You are right, as Google says it could only find 34500 images tagged with the word dismasted. so you are perfectly right. it's not truly endless is it?

but on the other hand, i imagine some guys also don't take photos of their broken 316 fittings though, or name them correctly. i just assumed from decades of experience that what you can find instantly in one second is usually just the tip of the iceberg, and that if you actually sit down and put in years of effort searching, then you generally end up finding many many times more than you did than when you searched for one second.


316 "mostly it works" is not engineering.

i think i made clear that an engineered structure is exactly what i was doing, rather than a non-engineered, unsafe, and illegal in some countries on land structure that most people have.

the two cases are vastly different.


in my defense, i always try and answer in the same tone as the person, and you did call all other alloys "magic". but they are not truly magic are they? just engineered.


i think some of the 316 supporters are getting a bit silly.

SUPPLIED INFORMATION:

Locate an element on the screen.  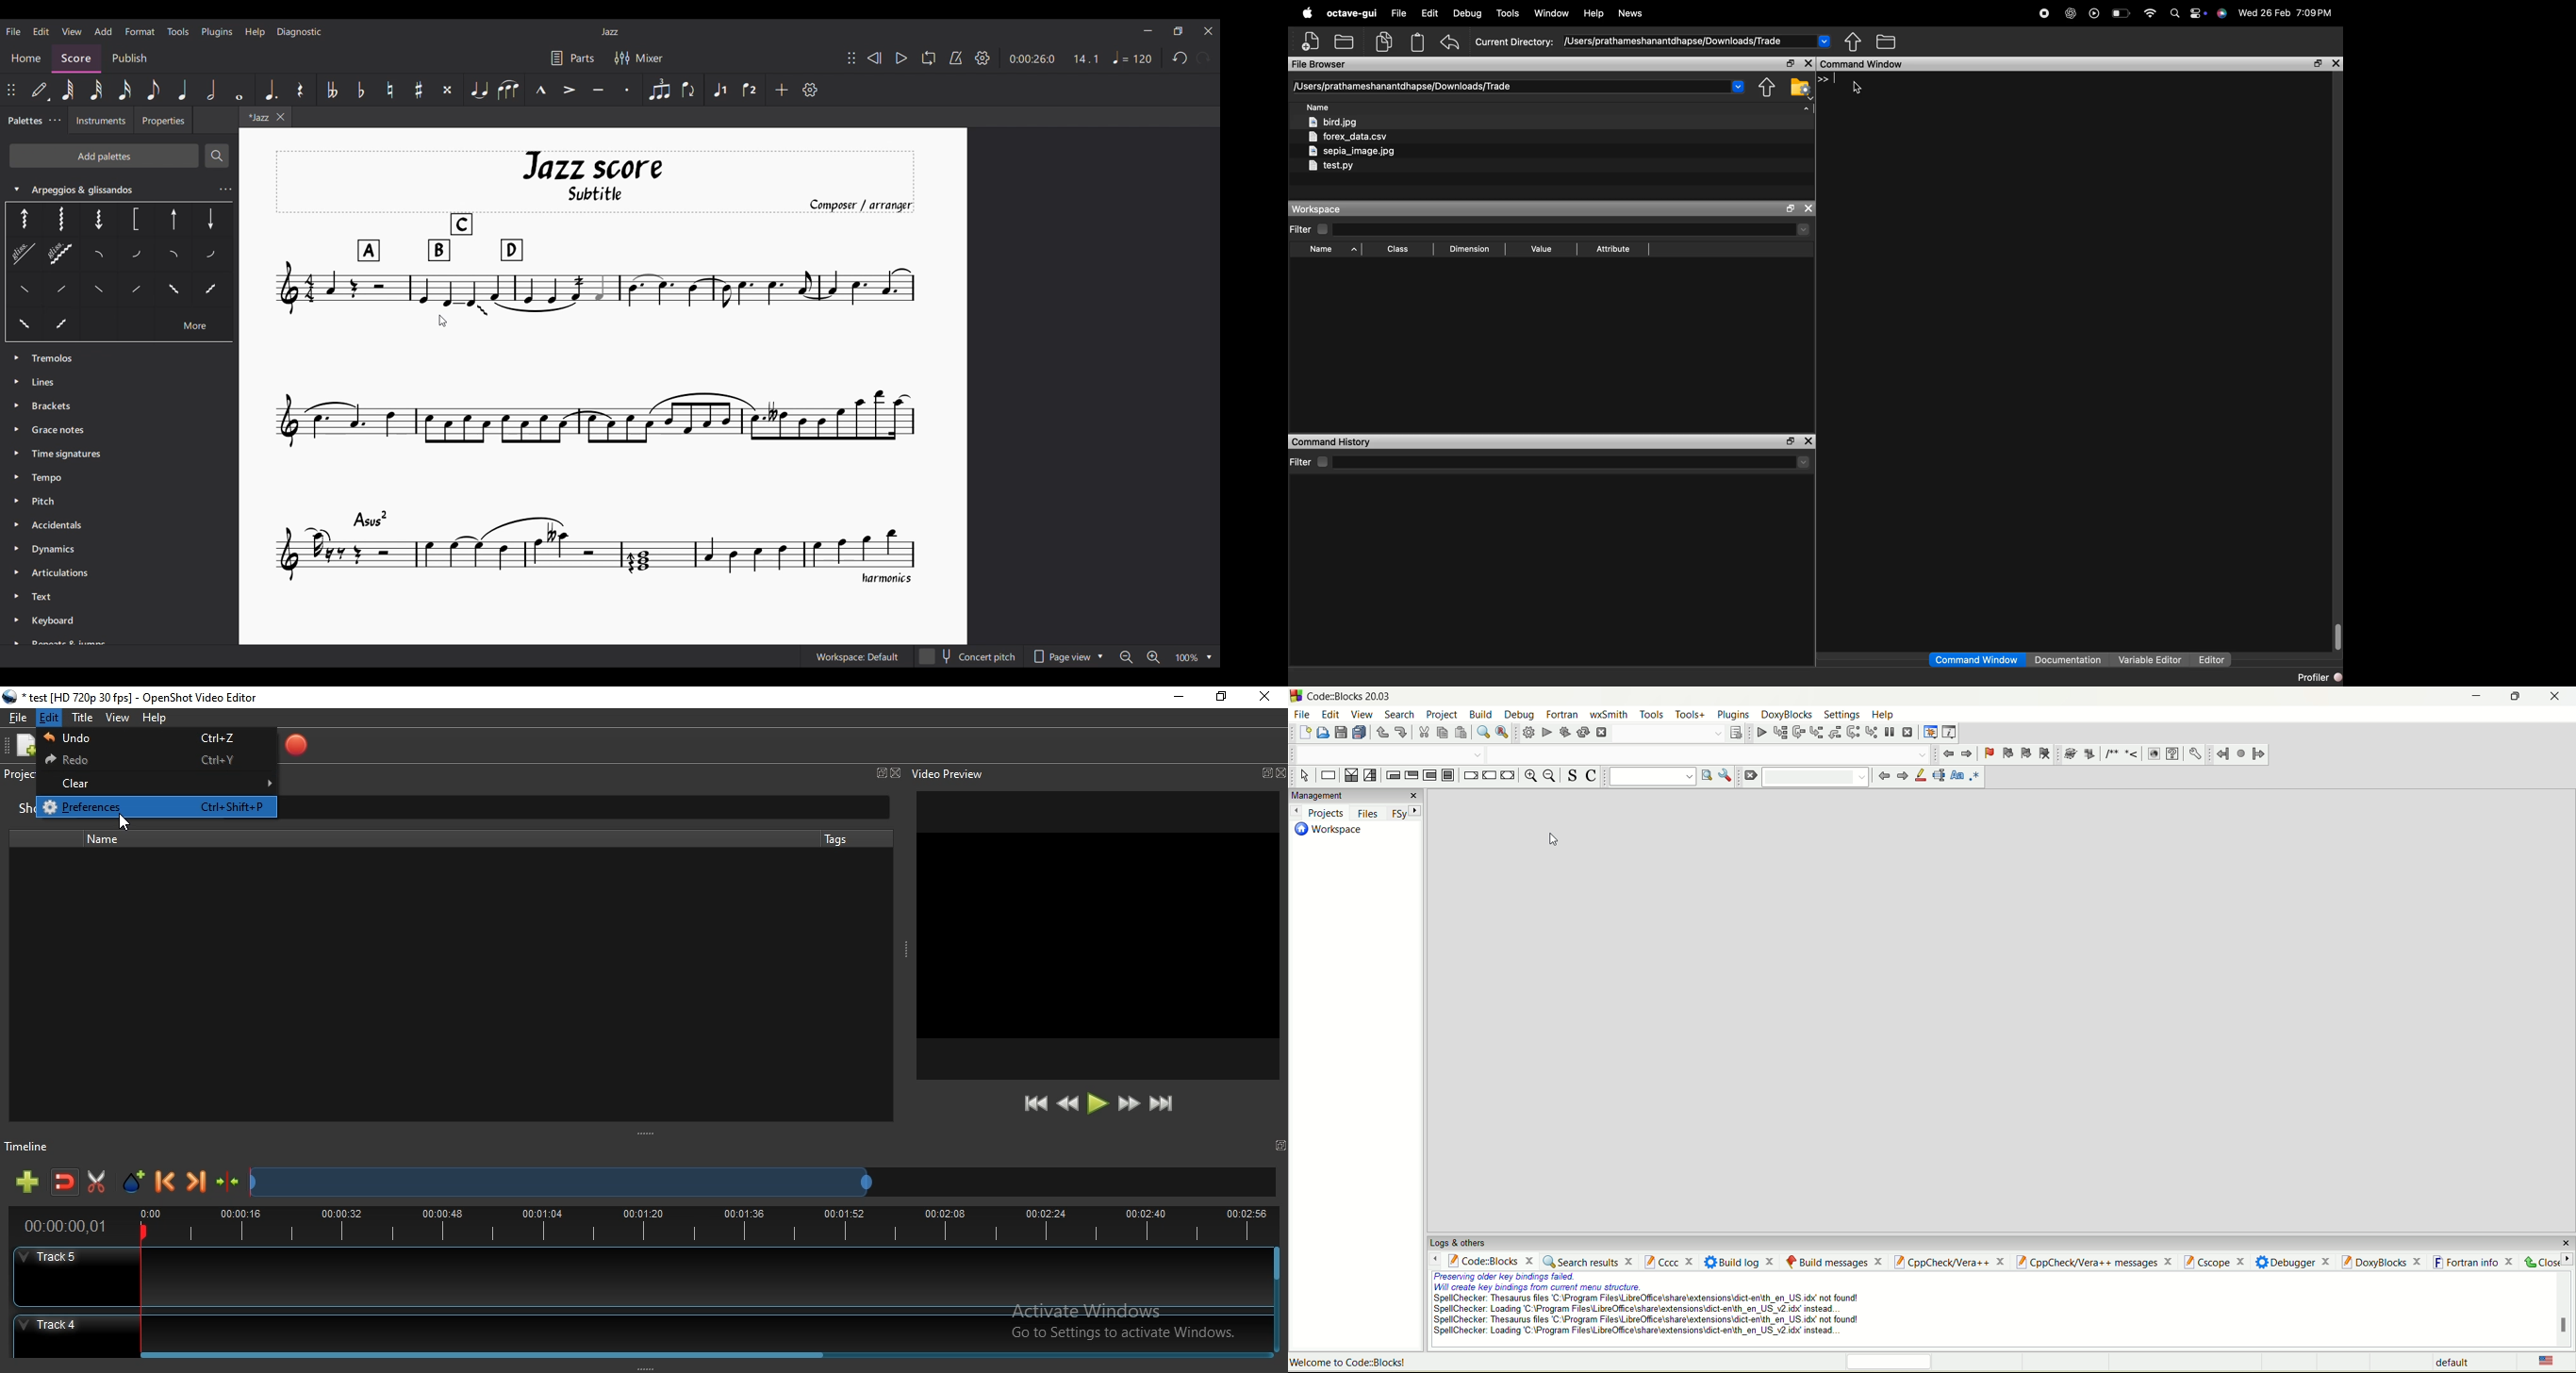
battery is located at coordinates (2122, 14).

TASKS TO CARRY OUT:
a: According to the forum post about 316 fittings, how many images did Google find tagged with the word "dismasted"?
b: Copy the forum post about 316 fittings word for word from "i think i made" to "they? just engineered.".
c: Write the next part of the forum post about 316 fittings, picking up after its last sentence.
The data stands apart from the forum post about 316 fittings and is separate material.

RESPONSES TO THE EXERCISE:
a: 34500 images.

b:
i think i made clear that an engineered structure is exactly what i was doing, rather than a non-engineered, unsafe, and illegal in some countries on land structure that most people have.

the two cases are vastly different.


in my defense, i always try and answer in the same tone as the person, and you did call all other alloys "magic". but they are not truly magic are they? just engineered.

c:
everybody here currently has 316, ok? and so actually having 316 is the problem.

almost everybody here, and in the entire world currently has, and uses 316. exactly the same as you.

so then, do you really think the rest of us don't already know 316 at least as well as you? basically then, you are telling experienced sailing guys the astoundingly obvious.


how many posts are there here saying 316 is BRILLIANT! when the thread topic is basically all about 316 failing?

so i think the 316 cheerleaders are all a little silly,

as you are telling experienced sailing guys the obvious, and are actually contributing your efforts in the exact opposite direction of the thread topic.

Do you See? if every one here already HAS 316, and the topic is HOW TO STOP being dismasted, then it sort of follows that what everybody else is talking about is 316 failing and what can you do to stop it.

See?


one picture of capitalists inability to make a simple inert blob that doesn't fail convinced me that they were all appallingly stupid, and so not allowed anywhere near my boat.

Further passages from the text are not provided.